Forte

Forte

Delvau, 1866 : s. f. Chose inouïe, incroyable. En dire de fortes. Raconter des histoires invraisemblables ; mentir. En faire de fortes. Se rendre coupable d’actions délictueuses.

Forte (elle est)

France, 1907 : Chose inouïe, peu croyable et qu’on ne croit pas.

Forte queue

France, 1907 : Adroit au billard.

M. Ravenot était encore, à soixante-trois ans passés, ce qu’on appelle une forte queue.
Dès son enfance, la passion du billard l’avait pris ; et il aimait à raconter comment, soixante ans auparavant, sa grande distraction, le dimanche, était qu’on l’emmenât, dans les cafés, voir caramboler la rouge et les blanches.

(Fernand Vandérem)

Forte téte

France, 1907 : Raisonneur, indiscipliné gouailleur.

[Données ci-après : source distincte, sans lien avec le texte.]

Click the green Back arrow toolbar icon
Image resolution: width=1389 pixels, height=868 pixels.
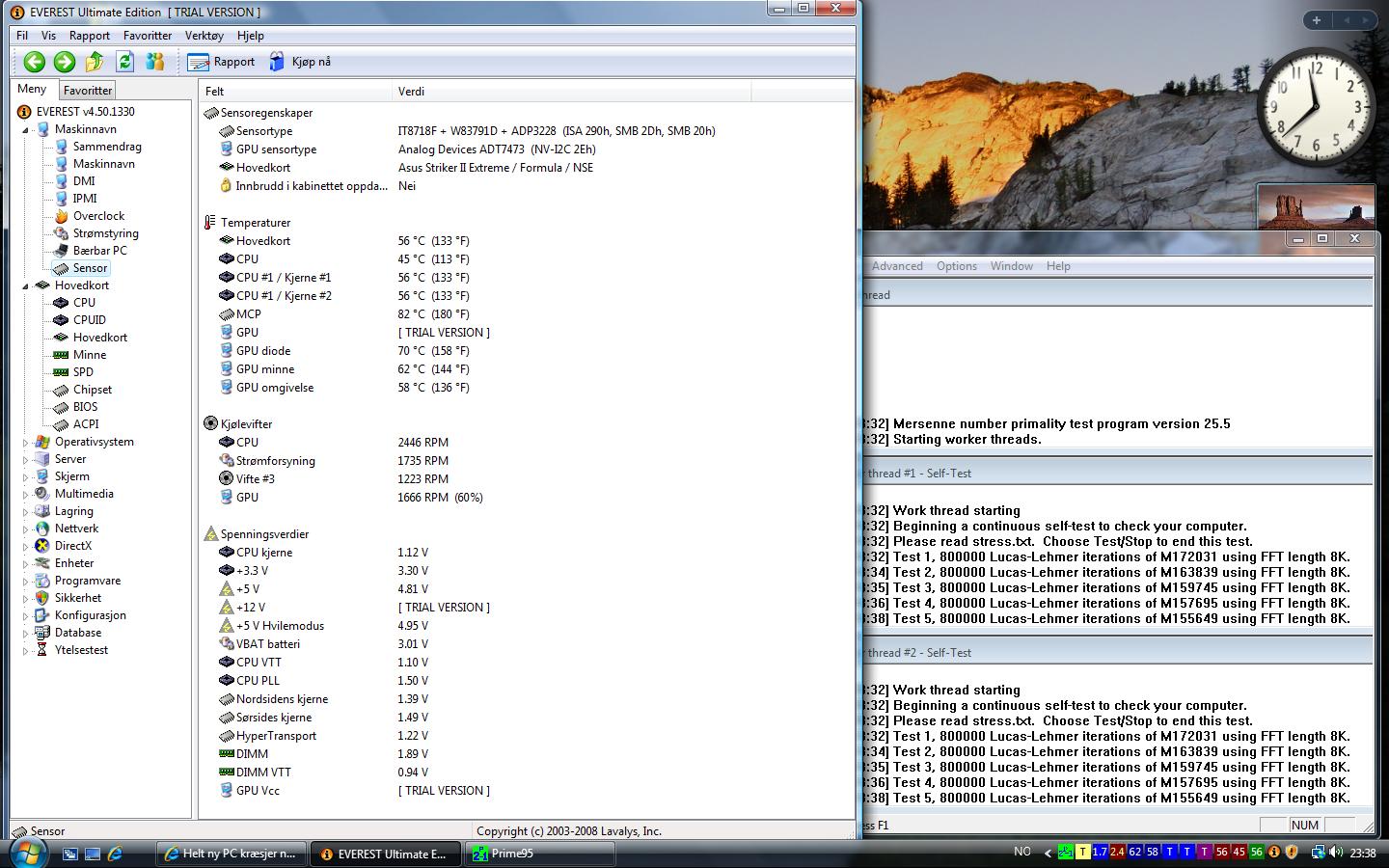coord(35,62)
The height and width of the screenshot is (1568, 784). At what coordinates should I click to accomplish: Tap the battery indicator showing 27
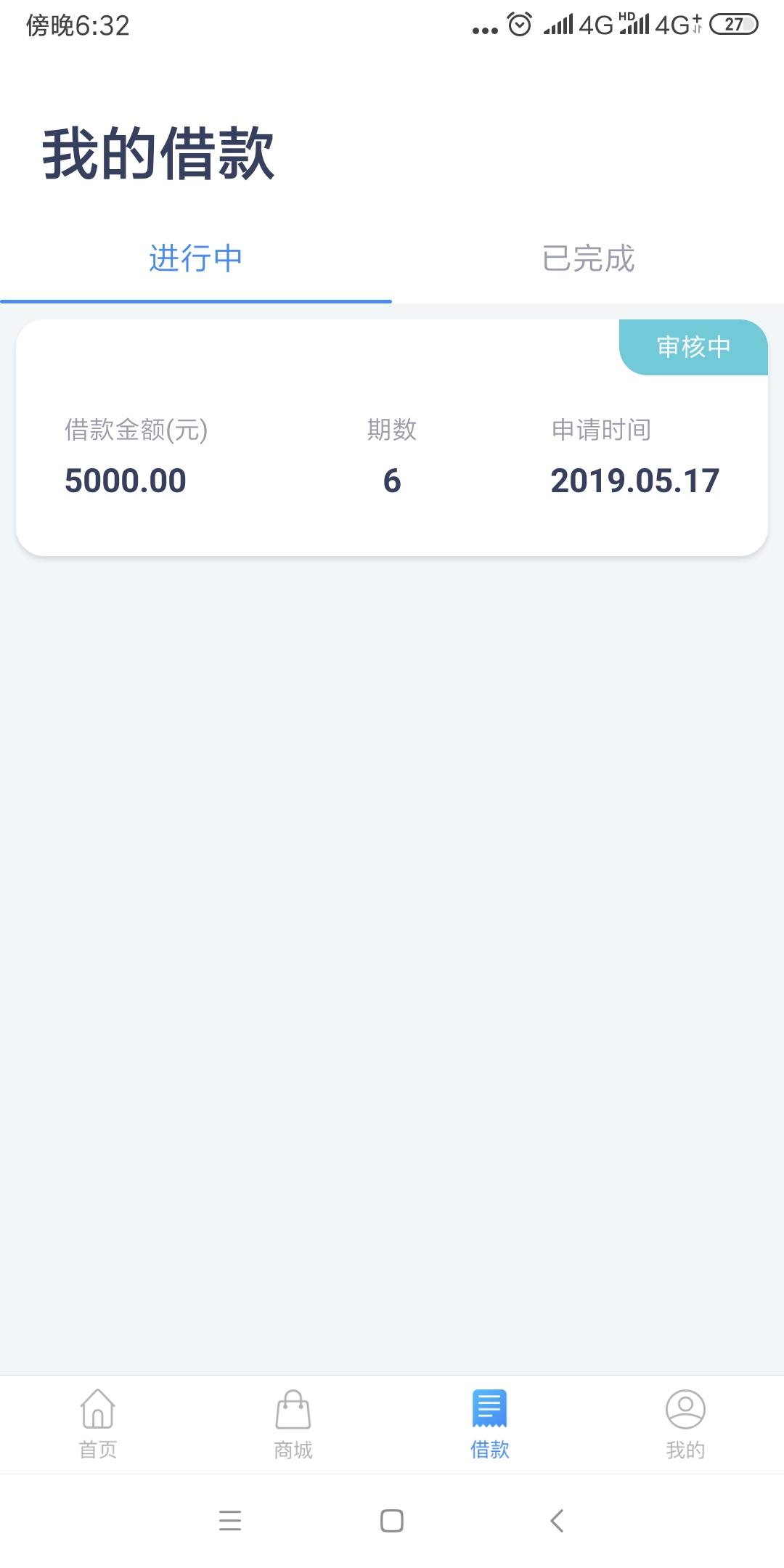click(x=733, y=25)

Dans les régiments, les ouvriers parisiens passent généralement pour de fortes têtes et sont traités comme tels. On les envoie à Biribi.

Il est incorporé aux compagnies de discipline comme forte tête, indiscipliné, brebis galeuse, individu intraitable, donnant le mauvais exemple. Aucun tribunal civil ou militaire ne l’a flétri, les folios de punitions de son livret matricule sont noirs, mais son casier judiciaire est blanc. Pas un malfaiteur, un irrégulier.